The Wireless Infrastructure Association recently issued a white paper that included their estimates of the number of macrocells, cell towers, and small cells in the US at the end of 2022. In the white paper the WIA and the drafter of the report iGR (a widely respected and reputable industry analyst) provide the following estimates:
1. 142,100 Cell Towers
2. 209,470 Macrocell Sites
3. 678,700 Macrocell Sectors
4. 452,200 Small Cell Nodes
5. 747,400 Indoor Small Cell and DAS Nodes

Over the last 25 years, I have acquired tower and small cell data from hundreds of sources including publicly available databases like the FCC ASR data, municipal data, and private sources like tower company data and Steel in the Air’s extensive number of leads and clients. Based upon our data and research, we don’t necessarily agree with their numbers.
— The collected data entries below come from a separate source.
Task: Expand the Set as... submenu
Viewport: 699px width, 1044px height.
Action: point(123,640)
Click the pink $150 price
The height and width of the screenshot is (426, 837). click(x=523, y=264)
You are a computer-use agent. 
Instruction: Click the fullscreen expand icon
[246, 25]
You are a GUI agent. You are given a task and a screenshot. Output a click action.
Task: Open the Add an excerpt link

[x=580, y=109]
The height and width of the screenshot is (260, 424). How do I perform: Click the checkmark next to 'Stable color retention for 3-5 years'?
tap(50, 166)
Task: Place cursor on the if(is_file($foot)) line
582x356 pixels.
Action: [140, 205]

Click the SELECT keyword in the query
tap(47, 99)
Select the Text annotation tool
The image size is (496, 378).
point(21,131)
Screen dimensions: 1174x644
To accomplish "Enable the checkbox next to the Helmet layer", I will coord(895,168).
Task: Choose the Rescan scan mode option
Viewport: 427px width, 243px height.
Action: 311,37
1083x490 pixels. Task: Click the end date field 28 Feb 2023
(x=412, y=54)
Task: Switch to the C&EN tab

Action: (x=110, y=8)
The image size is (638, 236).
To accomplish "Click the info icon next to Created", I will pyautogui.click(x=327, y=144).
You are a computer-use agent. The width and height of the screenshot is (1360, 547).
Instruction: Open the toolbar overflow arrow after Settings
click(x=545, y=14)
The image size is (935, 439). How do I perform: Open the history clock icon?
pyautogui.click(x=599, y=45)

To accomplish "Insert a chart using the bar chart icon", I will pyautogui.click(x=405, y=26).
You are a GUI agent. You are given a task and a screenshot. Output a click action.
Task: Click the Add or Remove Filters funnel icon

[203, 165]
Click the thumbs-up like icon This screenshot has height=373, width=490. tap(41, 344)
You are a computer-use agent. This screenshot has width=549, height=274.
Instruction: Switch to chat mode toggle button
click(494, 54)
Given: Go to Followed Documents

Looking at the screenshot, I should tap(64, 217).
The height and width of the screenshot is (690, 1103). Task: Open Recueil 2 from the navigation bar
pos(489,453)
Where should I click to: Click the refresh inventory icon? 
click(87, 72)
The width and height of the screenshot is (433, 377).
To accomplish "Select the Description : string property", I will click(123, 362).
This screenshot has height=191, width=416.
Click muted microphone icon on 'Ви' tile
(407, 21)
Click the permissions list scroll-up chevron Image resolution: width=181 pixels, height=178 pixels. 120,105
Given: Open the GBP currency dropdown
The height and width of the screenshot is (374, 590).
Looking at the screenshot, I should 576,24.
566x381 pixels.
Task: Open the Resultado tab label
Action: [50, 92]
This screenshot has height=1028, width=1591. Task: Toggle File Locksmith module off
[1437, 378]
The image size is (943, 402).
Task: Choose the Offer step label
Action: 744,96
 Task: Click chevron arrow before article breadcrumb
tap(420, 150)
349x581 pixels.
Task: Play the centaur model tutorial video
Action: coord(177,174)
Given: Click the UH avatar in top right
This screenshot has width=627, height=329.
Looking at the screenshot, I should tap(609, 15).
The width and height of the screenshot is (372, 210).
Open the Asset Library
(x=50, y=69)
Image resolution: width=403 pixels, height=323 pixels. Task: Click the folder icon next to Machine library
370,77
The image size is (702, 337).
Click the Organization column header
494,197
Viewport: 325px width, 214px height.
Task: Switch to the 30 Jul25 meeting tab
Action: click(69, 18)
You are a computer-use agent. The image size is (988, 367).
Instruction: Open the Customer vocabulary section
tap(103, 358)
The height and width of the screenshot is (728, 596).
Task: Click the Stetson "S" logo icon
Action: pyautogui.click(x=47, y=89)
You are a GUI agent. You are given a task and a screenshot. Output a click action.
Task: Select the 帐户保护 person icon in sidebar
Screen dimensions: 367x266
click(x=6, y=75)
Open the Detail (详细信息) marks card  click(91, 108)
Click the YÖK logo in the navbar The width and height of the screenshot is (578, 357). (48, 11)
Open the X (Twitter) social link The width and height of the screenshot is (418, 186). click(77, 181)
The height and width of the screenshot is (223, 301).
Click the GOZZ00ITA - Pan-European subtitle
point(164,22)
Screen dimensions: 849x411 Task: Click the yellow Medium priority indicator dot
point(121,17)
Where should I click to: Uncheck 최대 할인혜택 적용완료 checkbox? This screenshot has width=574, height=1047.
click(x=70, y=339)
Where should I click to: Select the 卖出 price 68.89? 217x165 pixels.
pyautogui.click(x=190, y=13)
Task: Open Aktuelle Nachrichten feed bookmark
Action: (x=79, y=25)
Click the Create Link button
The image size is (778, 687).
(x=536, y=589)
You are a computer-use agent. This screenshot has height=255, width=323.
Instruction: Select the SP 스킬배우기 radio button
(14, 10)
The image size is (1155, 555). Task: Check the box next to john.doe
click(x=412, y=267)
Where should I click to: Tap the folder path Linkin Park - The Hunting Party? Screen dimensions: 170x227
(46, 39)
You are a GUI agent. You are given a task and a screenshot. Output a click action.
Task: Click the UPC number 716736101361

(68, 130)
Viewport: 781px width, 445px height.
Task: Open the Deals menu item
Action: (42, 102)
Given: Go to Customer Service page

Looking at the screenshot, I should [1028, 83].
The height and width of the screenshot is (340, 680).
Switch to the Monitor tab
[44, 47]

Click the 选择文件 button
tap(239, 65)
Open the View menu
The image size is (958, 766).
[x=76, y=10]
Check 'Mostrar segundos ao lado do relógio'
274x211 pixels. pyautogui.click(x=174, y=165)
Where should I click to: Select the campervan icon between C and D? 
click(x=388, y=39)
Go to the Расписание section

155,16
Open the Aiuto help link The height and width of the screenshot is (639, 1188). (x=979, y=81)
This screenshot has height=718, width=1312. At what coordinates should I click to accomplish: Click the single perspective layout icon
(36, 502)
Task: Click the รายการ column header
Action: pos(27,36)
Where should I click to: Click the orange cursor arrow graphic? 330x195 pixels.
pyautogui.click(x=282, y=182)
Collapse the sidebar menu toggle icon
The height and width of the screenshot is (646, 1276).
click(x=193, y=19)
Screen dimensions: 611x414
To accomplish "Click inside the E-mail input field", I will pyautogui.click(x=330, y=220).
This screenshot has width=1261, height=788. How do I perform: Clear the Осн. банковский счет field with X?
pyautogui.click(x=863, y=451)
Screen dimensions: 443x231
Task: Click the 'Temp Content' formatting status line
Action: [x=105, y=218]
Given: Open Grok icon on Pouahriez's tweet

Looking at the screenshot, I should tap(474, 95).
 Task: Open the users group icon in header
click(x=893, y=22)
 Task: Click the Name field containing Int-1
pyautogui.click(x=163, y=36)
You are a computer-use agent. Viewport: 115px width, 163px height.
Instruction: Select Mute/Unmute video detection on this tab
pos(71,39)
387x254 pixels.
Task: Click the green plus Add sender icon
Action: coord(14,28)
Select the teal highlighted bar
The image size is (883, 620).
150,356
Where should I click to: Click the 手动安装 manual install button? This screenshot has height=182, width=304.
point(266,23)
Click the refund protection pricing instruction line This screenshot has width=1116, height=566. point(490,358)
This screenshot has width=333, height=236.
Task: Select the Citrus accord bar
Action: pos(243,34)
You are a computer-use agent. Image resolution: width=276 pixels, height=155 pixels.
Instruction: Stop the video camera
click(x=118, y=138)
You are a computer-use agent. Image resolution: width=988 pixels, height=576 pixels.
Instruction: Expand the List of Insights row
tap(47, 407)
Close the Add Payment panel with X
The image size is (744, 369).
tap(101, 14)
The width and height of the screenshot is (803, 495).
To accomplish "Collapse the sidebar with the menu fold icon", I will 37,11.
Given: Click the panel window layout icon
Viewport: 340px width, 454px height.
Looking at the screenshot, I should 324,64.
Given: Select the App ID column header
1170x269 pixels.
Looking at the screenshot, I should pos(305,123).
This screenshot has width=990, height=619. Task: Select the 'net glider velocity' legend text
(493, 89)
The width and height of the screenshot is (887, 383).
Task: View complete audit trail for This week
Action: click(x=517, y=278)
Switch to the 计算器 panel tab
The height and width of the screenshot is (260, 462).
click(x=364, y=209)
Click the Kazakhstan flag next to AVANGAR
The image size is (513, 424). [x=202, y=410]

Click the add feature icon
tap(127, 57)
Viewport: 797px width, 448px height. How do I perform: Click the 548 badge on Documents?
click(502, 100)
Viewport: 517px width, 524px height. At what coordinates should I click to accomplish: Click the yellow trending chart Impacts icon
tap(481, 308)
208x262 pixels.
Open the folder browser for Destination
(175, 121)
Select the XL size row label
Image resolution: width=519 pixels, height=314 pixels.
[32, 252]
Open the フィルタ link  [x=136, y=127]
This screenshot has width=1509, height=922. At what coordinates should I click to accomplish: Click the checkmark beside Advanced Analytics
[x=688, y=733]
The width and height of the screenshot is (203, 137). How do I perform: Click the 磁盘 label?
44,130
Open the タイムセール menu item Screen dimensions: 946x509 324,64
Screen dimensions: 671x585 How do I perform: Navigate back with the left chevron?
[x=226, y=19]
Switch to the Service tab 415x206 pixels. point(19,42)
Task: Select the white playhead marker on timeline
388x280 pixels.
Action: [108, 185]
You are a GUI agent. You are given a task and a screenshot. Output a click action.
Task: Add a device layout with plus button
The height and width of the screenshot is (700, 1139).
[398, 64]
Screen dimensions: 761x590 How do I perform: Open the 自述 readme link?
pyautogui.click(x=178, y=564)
Number of Cell Towers in the US

To the WIA, a cell tower is defined as a tower that is used by a cellular provider that was primarily constructed for the cellular provider. By their own definition, it excludes towers that were built exclusively for government, municipal, public safety, or other users besides cellular. It also excludes towers under 50’ because those are considered small cells (even though there are many macrocell towers under 50’ – just ask people in California). Admittedly, it is difficult to determine the number of cell towers. Our estimate is closer to 175,000 cell towers in the US, although again this is a question of definition so either our numbers or WIA’s could be easily supported.

Number of Macrocell Sites in the US

We aren’t sure where they came up with 209,500 macrocells. A 2022 CTIA report estimated that there are 417,000 macrocells of which 69,000 were built between 2018 and 2020 (don’t get me started on how patently absurd that latter claim is – it looks like they counted AT&T FirstNet as separate cell sites).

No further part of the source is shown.